Why is the SNP so scared of scrutiny? - Ian Murray MP
We can file that promise away in the drawer in Bute House marked “abandoned”, along with such pledges as scrapping the council tax, protecting the police budget and closing the education attainment gap.
Under Sturgeon’s leadership, we have seen the emergence of ‘Secret Scotland’.
A country where transparency is as rare as a new ferry or a late-night train.
A critical report on the SNP’s school reforms was not published until after an election; we still haven’t got to the bottom of what went so wrong with the ferry procurement process or why the new hospital in Glasgow was allowed to open when there was a water contamination risk; and it took the country’s Information Commissioner to force the publication of government legal advice on whether another referendum would be legal or not - and its still suppressed.
But perhaps where the SNP has been most secretive is in relation to the Covid pandemic.
That was clear from the start, when Sturgeon chose to keep the public in the dark about the first outbreak in Edinburgh.
It only came to light following forensic investigative work by the media.
Sturgeon has repeatedly admitted making mistakes, yet conveniently never admits what they were. It’s all about spin and appearing “reasonable”, while continuing to treat the public with contempt.
The Covid public inquiry may get to the bottom of why Scotland recorded such devastatingly high care home deaths, or why patients who tested positive were moved out of hospital into care homes - however we won’t get answers anytime soon.
And today we learn in a new Audit Scotland report that it is “hard to see how some financial decisions were reached” during the pandemic.
The spending watchdog reveals that £15.5 billion was allocated for Scotland’s Covid-19 response between 2020-2022, of which an estimated £11.8 billion was spent between March 2020 and December 2021.
So not only do we not know happened to billions of pounds of Covid money, but some agencies are still sitting on millions of pounds of unspent cash.
The First Minister told us that every penny would be spent on recovery from the virus.

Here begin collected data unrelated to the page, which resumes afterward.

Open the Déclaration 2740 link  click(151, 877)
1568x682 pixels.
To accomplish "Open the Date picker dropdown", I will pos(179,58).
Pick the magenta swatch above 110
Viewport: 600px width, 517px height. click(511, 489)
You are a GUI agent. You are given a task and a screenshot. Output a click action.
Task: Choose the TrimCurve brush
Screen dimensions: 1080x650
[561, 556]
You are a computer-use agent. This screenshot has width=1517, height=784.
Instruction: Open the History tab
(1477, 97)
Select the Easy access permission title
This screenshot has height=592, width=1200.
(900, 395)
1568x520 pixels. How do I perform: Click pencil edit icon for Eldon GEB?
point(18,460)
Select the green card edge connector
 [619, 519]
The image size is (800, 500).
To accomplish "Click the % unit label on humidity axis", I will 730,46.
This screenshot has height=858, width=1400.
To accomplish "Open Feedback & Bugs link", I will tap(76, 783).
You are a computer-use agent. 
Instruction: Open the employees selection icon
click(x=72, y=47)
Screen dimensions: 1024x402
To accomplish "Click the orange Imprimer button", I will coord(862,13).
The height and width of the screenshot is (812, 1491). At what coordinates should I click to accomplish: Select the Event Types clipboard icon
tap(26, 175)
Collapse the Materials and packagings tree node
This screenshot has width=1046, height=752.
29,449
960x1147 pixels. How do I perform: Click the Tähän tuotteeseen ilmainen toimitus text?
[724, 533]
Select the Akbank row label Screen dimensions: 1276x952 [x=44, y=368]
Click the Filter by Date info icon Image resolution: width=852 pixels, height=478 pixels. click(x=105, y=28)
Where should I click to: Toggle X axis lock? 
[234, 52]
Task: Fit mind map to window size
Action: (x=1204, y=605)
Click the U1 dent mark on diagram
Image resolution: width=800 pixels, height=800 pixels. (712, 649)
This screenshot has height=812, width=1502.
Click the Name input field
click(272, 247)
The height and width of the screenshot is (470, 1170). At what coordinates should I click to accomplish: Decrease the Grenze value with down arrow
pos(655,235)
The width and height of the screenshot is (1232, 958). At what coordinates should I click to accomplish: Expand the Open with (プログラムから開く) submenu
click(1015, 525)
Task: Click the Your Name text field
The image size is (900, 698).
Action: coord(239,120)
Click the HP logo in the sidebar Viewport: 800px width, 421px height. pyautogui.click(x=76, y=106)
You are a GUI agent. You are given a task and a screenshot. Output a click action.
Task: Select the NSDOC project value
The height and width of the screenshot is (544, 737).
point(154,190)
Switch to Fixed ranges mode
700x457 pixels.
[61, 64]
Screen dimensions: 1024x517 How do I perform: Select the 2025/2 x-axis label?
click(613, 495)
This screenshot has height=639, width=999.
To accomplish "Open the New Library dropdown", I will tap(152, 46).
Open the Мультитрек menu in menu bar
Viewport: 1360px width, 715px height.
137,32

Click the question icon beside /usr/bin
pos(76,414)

Yet only 59 per cent of the funds received from being part of the UK intended for health and social care has actually been spent on health and social care.
Another broken promise, and another example of the secrecy and mismanagement at the heart of this SNP government.
We are fortunate to have bodies like Audit Scotland which can independently hold ministers to account.
But rather than address the problems the watchdog has raised, the nationalists are plotting to cut Audit Scotland’s funding.
It all begs the question – why is the SNP so scared of scrutiny?
Perhaps we saw the answer this week when Nicola Sturgeon published yet another report on independence, which contained no answers or honesty about the reality of leaving the UK.
She knows there is no positive case for separation that can be backed up in fact. They blindly claim separation will solve all of Scotland’s problems when, in fact, the problem is in Nicola Sturgeon's mirror.
The people of Scotland deserve substance, not the SNP’s spin and secrecy.